Everything in the records except the pictures should come back exactly as written.

[Start of section]

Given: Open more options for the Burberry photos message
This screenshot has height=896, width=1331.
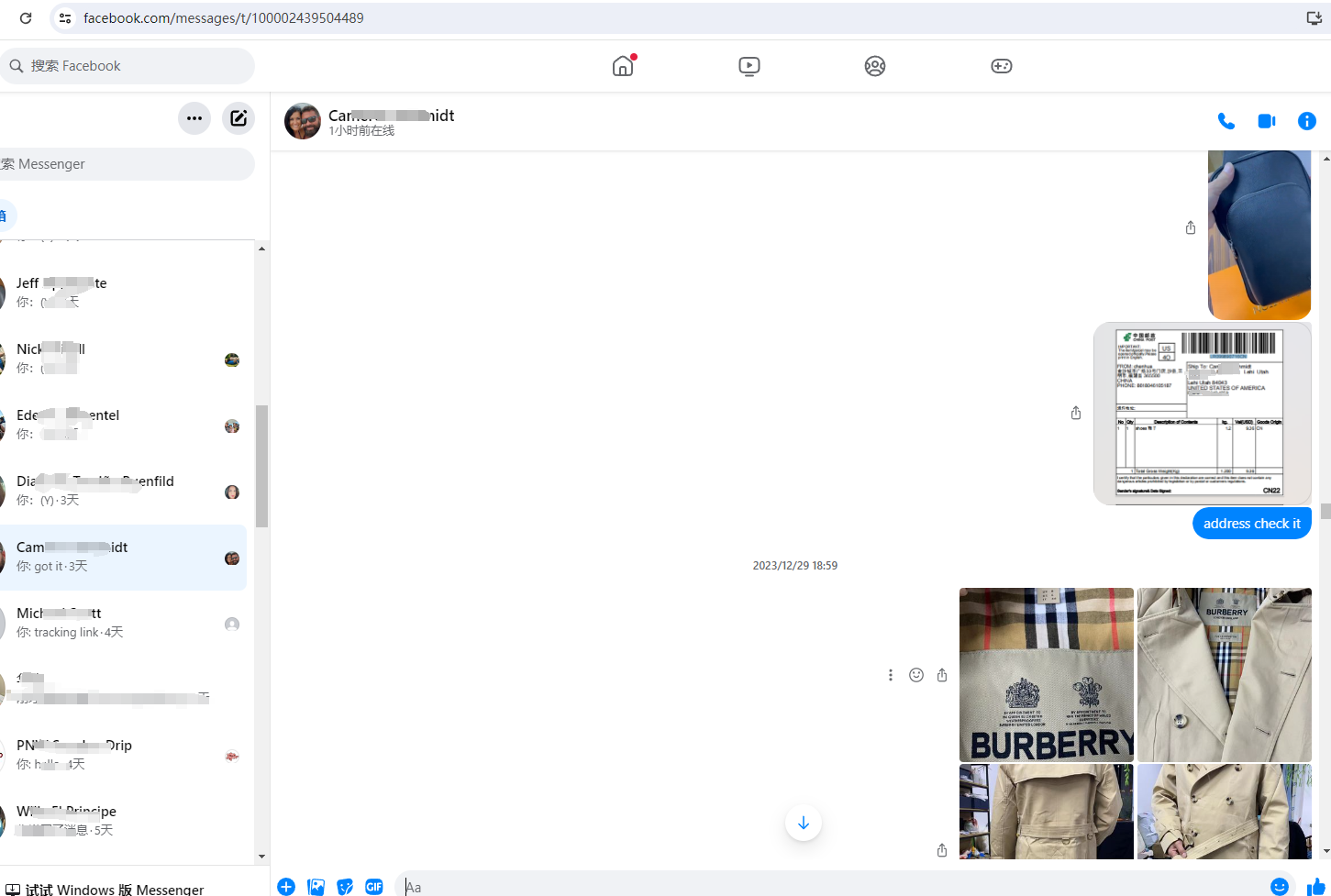Looking at the screenshot, I should (890, 675).
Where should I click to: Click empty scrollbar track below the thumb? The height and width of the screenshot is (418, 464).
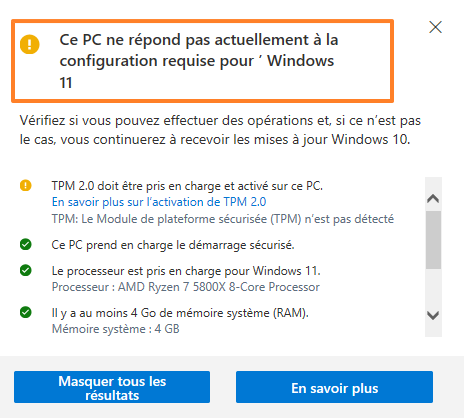point(433,287)
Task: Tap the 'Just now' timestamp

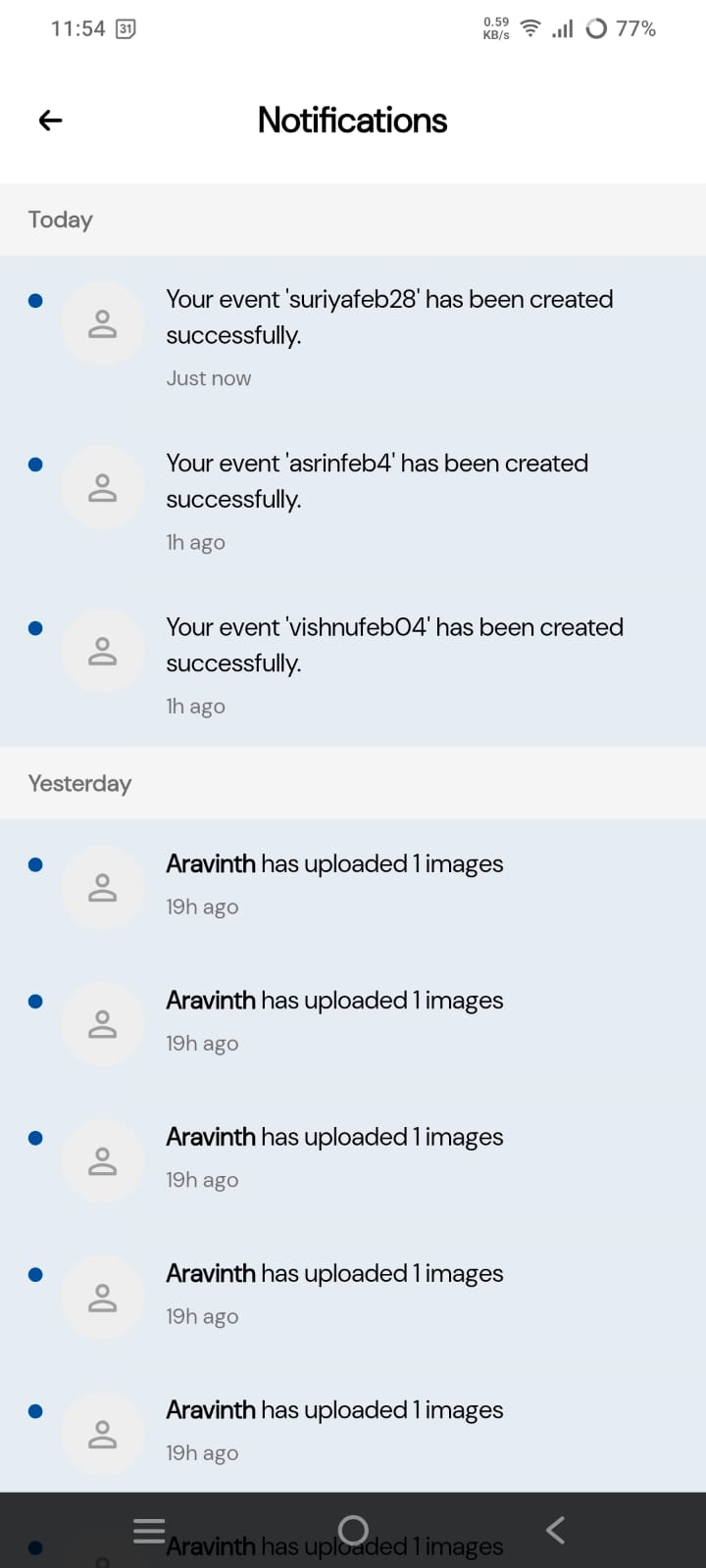Action: (208, 378)
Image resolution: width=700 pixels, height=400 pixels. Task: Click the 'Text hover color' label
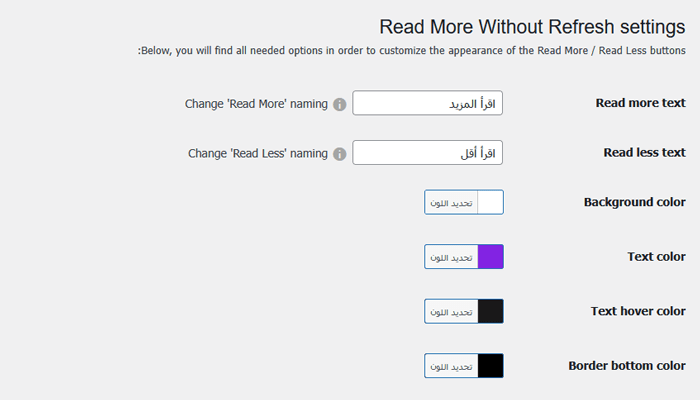pos(638,311)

[End of section]

• _Task result_:
Given: Open more options for the Burberry photos message
This screenshot has height=896, width=1331.
Looking at the screenshot, I should (890, 675).
Where should I click to: Click empty scrollbar track below the thumb? The height and width of the screenshot is (418, 464).
point(433,287)
Task: Tap the 'Just now' timestamp

Action: (208, 378)
Image resolution: width=700 pixels, height=400 pixels. Task: Click the 'Text hover color' label
pos(638,311)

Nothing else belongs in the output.